Uzunca bir süre yayın sorumlusu belli olmadan yayın yapan tetikçi sitede, Bayramiç’e sürgün edilen bir öğretim görevlisinin yaşamış olduğu hukuksuzluğu kamuoyu nezdinde teşhir etmesinden sonra bu öğretim üyesine karşı bir dezenformasyon çalışması temelinde 19 Şubat tarihinde Feride K.Yavaş “Bayramiç sürgün yeri midir? “başlıklı yazısı ile devreye girdi. Konuları çarpıtmakta üstüne olmayan bu müstear isimli yazar her zaman olduğu gibi gerçekleri gizlemek amacıyla yazmış olduğu yazısı nedeniyle öğretim üyesinin hukuk yoluna başvurması ile bir müstear yazar oyunu daha bozulmuş oldu.
Feride K Yavaş kim?
Tetikçi site mahkemenin kendilerine müracaatı sonrasında bu yazı ile ilgili bir sorumlu bulmak zorunda kalmıştı.O güne kadar yayın sorumlusu belli olmayan bu site zorunlu olarak şu anda yayın sorumlusu olarak gözüken ve şimdide bir yerel gazetede yazı işleri müdürlüğü görevini yapan bu kişiyi Feride K. Yavaş olarak belirledi.Bu kişi ilgi yazıyı Feride K Yavaş ismi ile kendisinin yazdığını ifade ederek mahkemede sorumluluk aldı.
Üzerine alma girişimi
Bu, bir nevi hukukta tabir edilen “suçu üzerine alma” girişimiydi.Entrika ve tezgahlar üzerine kurulan tüm sistemler gibi , burada bir detay atlandığı için Feride K. Yavaş olarak gösterilen kişi nezdinde de bir konu gözden kaçırılmıştı. Feride K Yavaş olarak gösterilen kişi 1986 doğumlu idi.

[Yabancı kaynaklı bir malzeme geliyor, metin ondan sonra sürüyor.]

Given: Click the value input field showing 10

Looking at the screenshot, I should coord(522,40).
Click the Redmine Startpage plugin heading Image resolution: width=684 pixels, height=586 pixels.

Fakat Feride K Yavaş isimli kişi ise 10 Nisan tarihli “ÇOMÜ’de zulum ve ayrımcılığın kısa tarihi” başlıklı yazısında 28 Şubat’da ÇOMÜ’de yaşanılanları anlattı. Ama öyle bir anlattı ki kendisinin de yaşadığı olaylar olarak bakın neler yazmış:
“Bizler o yılları iyi biliriz, alkol alınca çağdaş oldum sanılan, insanların sırf görünüm ve yaşantıları nedeniyle idareden uzak tutuldukları yılları. Pek çok akademisyen o yıllarda işsiz bırakıldı da çocuklarına süt götürmeleri ancak arkadaşlarının topladığı paralarla mümkün olabildi. Ve o günlerde ne sendika sahip çıktı bizlere, ne de bir dernek. Bugün en basit sorunda bile yönetimi yerden yere vuran, demokrasi nutku atanlar o günlerde linç emirleri yağdırmakla meşguldüler”
1997 yılında 11 yaşında olan bir çocuk nasıl olur da bunları yaşamış olabilir?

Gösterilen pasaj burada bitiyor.